(Stored items from a collection)
- Opening Delimiter -

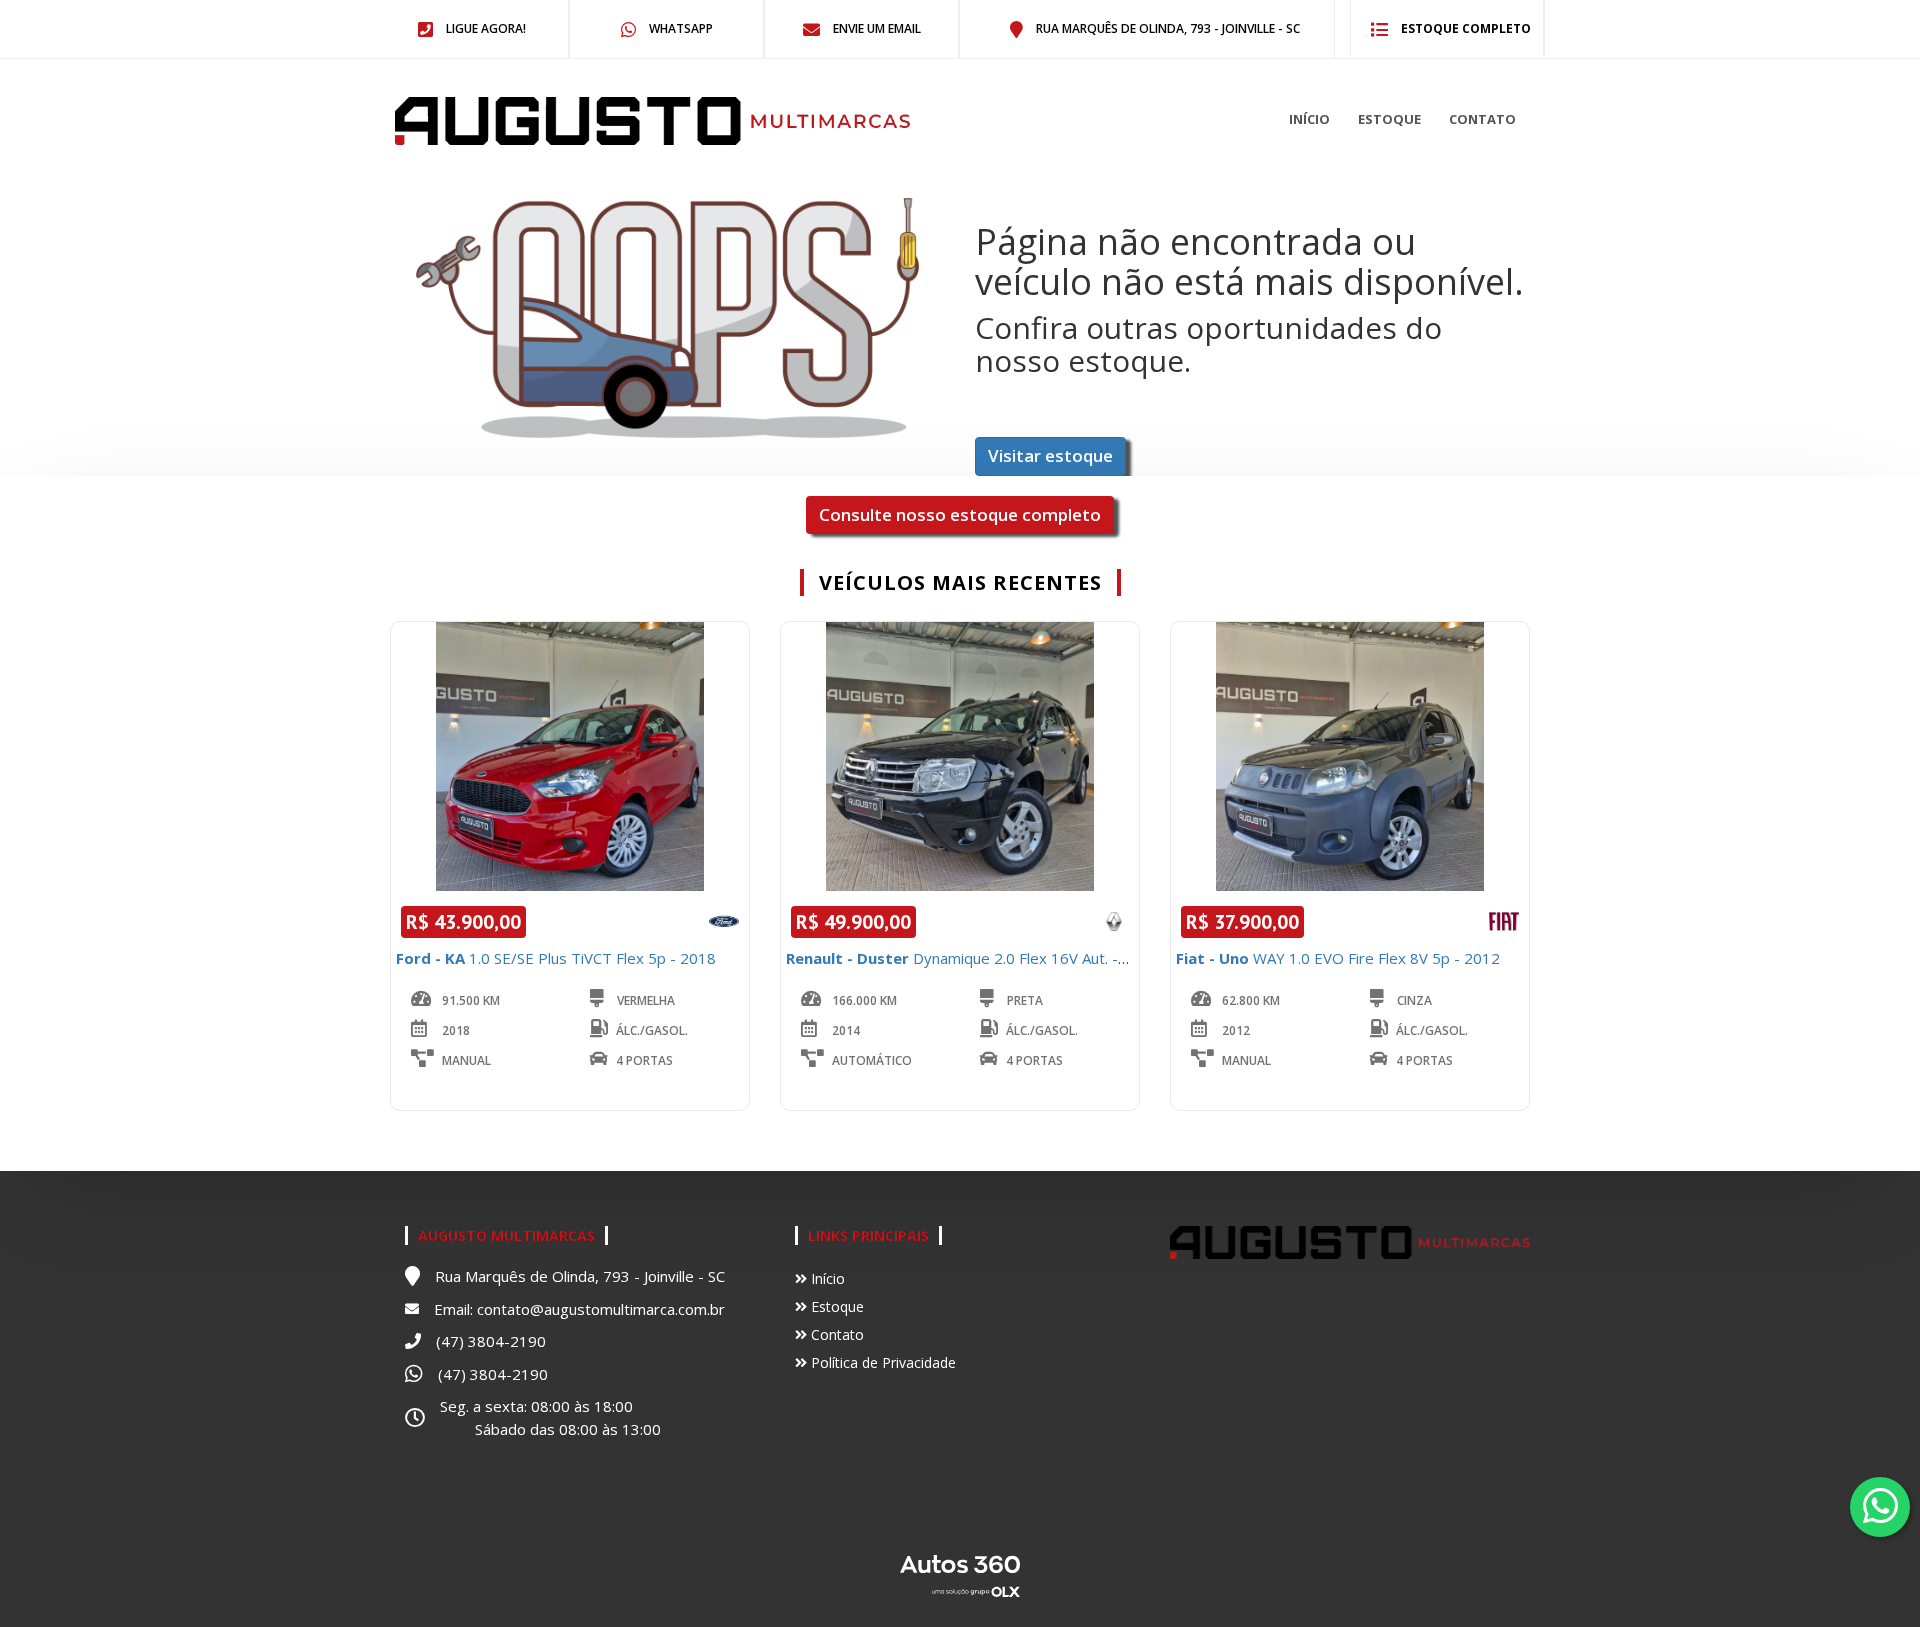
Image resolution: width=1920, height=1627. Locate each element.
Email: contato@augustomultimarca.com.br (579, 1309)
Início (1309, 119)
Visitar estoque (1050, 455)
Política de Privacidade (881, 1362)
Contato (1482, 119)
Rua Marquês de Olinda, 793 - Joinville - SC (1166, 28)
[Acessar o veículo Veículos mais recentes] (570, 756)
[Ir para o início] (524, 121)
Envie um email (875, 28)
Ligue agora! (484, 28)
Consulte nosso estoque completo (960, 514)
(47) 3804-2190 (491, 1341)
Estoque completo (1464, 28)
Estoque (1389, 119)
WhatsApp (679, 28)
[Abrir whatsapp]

- Closing Delimiter -

## TO DO
Find the line that contains "Rua Marquês de". Restate it and all lines after it exactly, ending with the final line of the data.

## SOLUTION FOR THIS EXERCISE
Rua Marquês de Olinda, 793 - Joinville - SC (1166, 28)
[Acessar o veículo Veículos mais recentes] (570, 756)
[Ir para o início] (524, 121)
Envie um email (875, 28)
Ligue agora! (484, 28)
Consulte nosso estoque completo (960, 514)
(47) 3804-2190 (491, 1341)
Estoque completo (1464, 28)
Estoque (1389, 119)
WhatsApp (679, 28)
[Abrir whatsapp]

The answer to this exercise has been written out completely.